• **EXERCISE DIRECTIONS**
The listing below should be written out word for word, with its pictures removed.
┌──
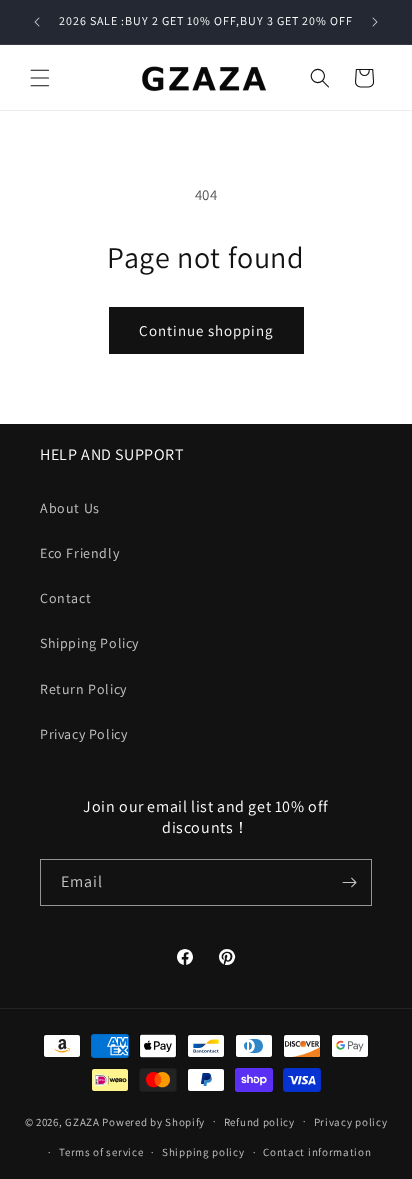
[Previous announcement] (37, 22)
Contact (65, 598)
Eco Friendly (79, 553)
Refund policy (259, 1122)
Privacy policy (351, 1122)
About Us (70, 508)
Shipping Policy (89, 643)
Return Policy (83, 689)
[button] (40, 78)
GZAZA (82, 1121)
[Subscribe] (349, 882)
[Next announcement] (375, 22)
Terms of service (101, 1152)
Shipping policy (203, 1152)
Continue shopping (206, 330)
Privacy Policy (83, 734)
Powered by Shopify (153, 1121)
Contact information (317, 1152)
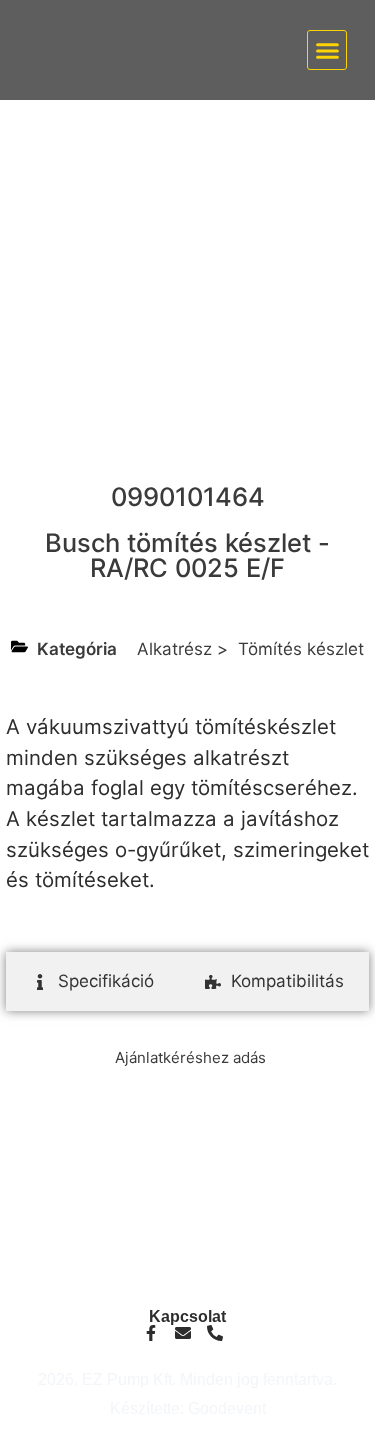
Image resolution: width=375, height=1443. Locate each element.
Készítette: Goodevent (188, 1408)
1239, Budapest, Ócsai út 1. (187, 1276)
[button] (327, 50)
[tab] (92, 982)
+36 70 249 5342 (188, 1220)
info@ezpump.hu (187, 1204)
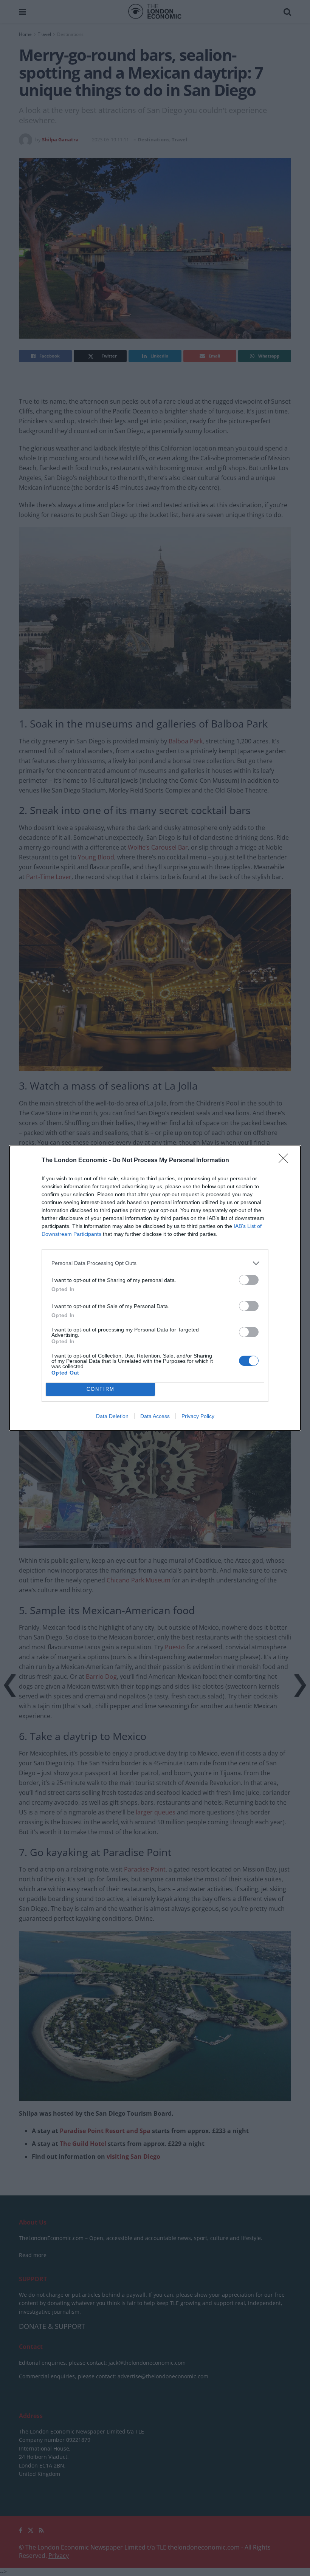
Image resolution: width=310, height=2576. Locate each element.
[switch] (249, 1280)
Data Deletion (112, 1416)
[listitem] (155, 1263)
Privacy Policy (197, 1416)
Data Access (155, 1416)
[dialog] (155, 1288)
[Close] (286, 1160)
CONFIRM (101, 1389)
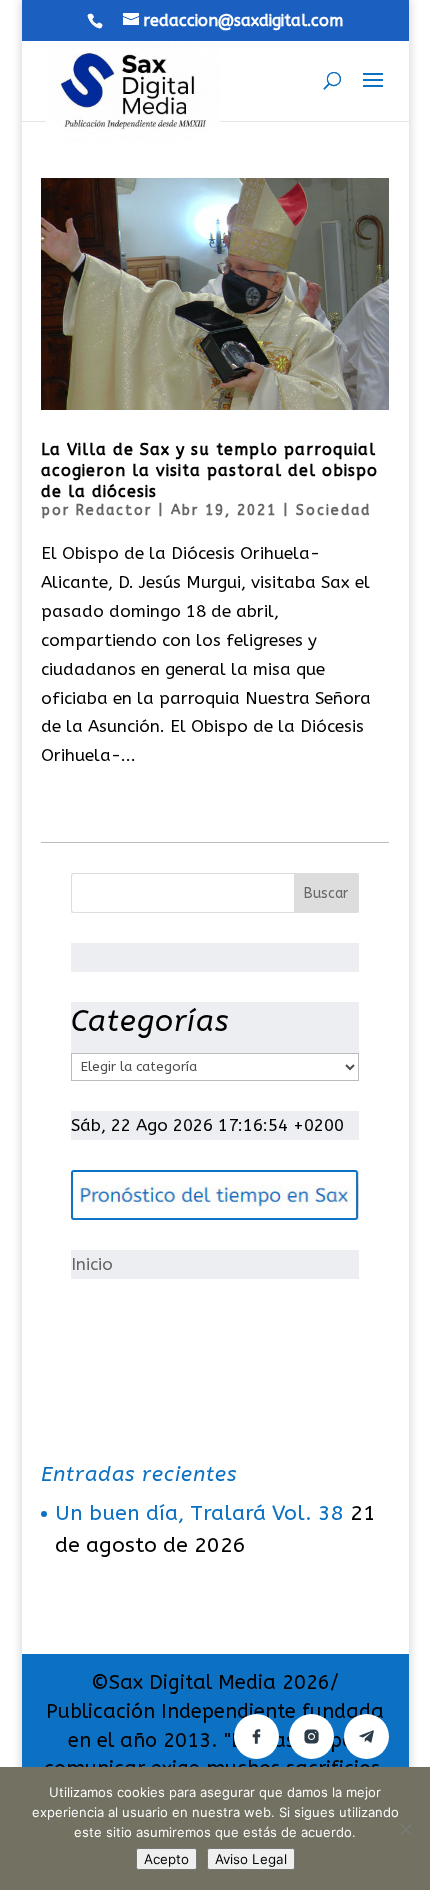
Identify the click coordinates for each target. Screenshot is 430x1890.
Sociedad (333, 510)
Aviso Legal (251, 1859)
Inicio (92, 1264)
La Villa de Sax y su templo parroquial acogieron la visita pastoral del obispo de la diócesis (209, 470)
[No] (405, 1829)
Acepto (166, 1859)
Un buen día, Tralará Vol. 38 (199, 1513)
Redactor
└──
• **TASK ANSWER**
[Previous announcement] (37, 22)
Contact (65, 598)
Eco Friendly (79, 553)
Refund policy (259, 1122)
Privacy policy (351, 1122)
About Us (70, 508)
Shipping Policy (89, 643)
Return Policy (83, 689)
[button] (40, 78)
GZAZA (82, 1121)
[Subscribe] (349, 882)
[Next announcement] (375, 22)
Terms of service (101, 1152)
Shipping policy (203, 1152)
Continue shopping (206, 330)
Privacy Policy (83, 734)
Powered by Shopify (153, 1121)
Contact information (317, 1152)
Image resolution: width=375, height=1443. Locate each element.
Készítette: Goodevent (188, 1408)
1239, Budapest, Ócsai út 1. (187, 1276)
[button] (327, 50)
[tab] (92, 982)
+36 70 249 5342 (188, 1220)
info@ezpump.hu (187, 1204)
Image resolution: width=310, height=2576. Locate each element.
[switch] (249, 1280)
Data Deletion (112, 1416)
[listitem] (155, 1263)
Privacy Policy (197, 1416)
Data Access (155, 1416)
[dialog] (155, 1288)
[Close] (286, 1160)
CONFIRM (101, 1389)
Identify the click coordinates for each target. Screenshot is 430x1890.
Sociedad (333, 510)
Aviso Legal (251, 1859)
Inicio (92, 1264)
La Villa de Sax y su templo parroquial acogieron la visita pastoral del obispo de la diócesis (209, 470)
[No] (405, 1829)
Acepto (166, 1859)
Un buen día, Tralará Vol. 38 (199, 1513)
Redactor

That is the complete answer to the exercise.